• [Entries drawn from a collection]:
################
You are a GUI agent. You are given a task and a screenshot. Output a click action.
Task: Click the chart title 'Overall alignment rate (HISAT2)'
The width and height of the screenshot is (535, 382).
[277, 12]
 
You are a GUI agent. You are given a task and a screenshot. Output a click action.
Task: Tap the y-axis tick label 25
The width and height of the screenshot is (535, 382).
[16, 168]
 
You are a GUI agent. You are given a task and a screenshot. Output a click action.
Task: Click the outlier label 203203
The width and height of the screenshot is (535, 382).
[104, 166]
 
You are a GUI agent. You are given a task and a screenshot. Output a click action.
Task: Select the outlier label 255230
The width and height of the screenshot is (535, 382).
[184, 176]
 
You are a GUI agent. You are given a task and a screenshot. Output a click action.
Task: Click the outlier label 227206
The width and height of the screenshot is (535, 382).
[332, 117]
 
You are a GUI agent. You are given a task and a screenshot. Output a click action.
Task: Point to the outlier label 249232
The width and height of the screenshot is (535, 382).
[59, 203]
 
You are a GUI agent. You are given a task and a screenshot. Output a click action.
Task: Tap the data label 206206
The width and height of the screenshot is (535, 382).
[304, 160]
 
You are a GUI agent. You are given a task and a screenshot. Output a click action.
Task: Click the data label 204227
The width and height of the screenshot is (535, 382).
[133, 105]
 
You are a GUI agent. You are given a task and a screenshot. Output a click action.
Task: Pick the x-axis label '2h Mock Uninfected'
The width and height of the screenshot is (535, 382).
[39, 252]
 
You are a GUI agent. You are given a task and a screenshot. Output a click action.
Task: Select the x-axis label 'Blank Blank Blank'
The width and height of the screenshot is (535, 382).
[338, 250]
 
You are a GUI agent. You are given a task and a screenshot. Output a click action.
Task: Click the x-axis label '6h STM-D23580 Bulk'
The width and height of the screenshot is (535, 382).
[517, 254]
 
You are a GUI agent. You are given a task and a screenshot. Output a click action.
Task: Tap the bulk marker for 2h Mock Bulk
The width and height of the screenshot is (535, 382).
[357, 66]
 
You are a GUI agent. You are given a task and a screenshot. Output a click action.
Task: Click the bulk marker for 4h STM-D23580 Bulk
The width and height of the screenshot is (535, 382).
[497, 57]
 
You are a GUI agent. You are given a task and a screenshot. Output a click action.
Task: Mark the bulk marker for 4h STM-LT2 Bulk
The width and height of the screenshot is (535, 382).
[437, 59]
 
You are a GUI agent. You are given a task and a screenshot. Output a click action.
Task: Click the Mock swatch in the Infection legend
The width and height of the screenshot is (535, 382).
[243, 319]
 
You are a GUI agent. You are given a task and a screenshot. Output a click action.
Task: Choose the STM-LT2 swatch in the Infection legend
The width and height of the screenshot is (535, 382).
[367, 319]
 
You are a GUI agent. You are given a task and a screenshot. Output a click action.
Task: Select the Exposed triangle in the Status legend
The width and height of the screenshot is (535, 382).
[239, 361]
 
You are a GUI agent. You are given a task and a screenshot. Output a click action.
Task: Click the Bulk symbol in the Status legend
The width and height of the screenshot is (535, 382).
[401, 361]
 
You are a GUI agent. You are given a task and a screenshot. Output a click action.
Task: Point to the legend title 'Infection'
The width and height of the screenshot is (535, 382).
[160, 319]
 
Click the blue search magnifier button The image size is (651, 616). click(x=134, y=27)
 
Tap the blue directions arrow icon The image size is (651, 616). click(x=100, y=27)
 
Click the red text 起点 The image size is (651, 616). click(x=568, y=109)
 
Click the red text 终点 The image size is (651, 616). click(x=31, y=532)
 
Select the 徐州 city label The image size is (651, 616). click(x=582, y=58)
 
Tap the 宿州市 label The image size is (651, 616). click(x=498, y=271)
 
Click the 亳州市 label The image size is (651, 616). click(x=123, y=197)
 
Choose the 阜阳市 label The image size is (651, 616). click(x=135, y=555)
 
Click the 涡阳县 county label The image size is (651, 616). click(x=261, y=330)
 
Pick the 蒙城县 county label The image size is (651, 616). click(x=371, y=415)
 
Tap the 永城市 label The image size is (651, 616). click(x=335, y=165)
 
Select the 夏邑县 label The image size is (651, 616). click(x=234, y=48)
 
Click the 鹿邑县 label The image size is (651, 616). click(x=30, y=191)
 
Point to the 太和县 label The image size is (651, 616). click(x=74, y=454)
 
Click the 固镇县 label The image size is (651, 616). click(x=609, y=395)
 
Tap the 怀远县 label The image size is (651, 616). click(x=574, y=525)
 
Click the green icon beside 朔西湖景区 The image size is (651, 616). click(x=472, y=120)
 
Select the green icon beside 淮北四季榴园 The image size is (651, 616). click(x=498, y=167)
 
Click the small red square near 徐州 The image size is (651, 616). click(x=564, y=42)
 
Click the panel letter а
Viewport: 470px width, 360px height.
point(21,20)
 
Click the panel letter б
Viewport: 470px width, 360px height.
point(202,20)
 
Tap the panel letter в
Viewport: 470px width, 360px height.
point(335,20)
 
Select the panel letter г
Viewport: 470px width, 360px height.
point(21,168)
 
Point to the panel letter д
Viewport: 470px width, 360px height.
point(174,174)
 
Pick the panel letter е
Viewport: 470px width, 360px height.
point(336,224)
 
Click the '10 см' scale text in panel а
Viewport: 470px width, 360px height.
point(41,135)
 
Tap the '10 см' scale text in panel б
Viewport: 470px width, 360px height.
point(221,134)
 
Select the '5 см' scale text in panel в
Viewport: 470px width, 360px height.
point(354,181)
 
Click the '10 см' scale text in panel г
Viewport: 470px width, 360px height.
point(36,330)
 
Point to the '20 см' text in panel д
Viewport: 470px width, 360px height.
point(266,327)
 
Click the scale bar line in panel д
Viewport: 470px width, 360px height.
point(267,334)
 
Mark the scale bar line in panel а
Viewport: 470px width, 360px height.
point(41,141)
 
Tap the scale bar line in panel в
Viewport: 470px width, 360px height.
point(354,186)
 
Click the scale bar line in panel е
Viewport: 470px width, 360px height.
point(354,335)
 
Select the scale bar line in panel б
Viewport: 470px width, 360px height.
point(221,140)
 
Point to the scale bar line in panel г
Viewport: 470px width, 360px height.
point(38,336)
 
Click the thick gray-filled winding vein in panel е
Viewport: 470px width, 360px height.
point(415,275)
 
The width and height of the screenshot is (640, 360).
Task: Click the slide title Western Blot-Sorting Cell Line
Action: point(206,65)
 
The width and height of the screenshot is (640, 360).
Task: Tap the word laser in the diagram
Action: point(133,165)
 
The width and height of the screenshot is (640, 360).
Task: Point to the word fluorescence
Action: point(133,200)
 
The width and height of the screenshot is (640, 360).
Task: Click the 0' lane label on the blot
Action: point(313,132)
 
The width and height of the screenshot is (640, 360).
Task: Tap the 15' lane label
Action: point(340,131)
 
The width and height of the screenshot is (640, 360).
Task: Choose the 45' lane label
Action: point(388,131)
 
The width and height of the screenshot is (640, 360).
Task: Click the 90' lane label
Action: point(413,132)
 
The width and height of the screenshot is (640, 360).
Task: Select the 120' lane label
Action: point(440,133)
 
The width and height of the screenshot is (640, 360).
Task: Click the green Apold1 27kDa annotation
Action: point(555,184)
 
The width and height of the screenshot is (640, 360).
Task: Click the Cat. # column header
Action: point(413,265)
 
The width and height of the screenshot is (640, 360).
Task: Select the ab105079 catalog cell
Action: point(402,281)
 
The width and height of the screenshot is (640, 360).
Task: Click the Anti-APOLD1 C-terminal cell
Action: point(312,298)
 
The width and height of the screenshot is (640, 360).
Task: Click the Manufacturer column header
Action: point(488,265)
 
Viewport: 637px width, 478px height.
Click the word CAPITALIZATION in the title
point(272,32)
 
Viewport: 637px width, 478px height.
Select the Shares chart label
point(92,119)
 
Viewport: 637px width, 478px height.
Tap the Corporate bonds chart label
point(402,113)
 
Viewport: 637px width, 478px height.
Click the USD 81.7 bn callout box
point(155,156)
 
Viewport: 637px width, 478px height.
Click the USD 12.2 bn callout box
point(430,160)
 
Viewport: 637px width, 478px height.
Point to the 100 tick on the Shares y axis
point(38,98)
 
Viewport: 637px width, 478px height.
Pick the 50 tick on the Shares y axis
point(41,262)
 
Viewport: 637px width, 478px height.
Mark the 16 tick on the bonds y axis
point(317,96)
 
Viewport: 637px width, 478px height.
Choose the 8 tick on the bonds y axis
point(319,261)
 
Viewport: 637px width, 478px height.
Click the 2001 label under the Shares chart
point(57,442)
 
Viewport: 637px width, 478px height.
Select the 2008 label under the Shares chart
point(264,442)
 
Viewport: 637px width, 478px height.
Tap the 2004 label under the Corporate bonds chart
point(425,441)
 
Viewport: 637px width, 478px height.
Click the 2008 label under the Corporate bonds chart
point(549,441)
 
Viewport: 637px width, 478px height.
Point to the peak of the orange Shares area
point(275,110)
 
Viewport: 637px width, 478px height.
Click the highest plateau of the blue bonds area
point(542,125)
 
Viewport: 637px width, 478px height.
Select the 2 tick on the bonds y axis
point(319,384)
################
• [THE EXERCISE]:
Copy out everything in the listing from the line containing "Click the thick" down to the line containing "Action: point(340,131)", including both of those lines, with no changes.

• [ANSWER TO THIS TASK]:
Click the thick gray-filled winding vein in panel е
Viewport: 470px width, 360px height.
point(415,275)
 
The width and height of the screenshot is (640, 360).
Task: Click the slide title Western Blot-Sorting Cell Line
Action: point(206,65)
 
The width and height of the screenshot is (640, 360).
Task: Tap the word laser in the diagram
Action: point(133,165)
 
The width and height of the screenshot is (640, 360).
Task: Point to the word fluorescence
Action: point(133,200)
 
The width and height of the screenshot is (640, 360).
Task: Click the 0' lane label on the blot
Action: point(313,132)
 
The width and height of the screenshot is (640, 360).
Task: Tap the 15' lane label
Action: point(340,131)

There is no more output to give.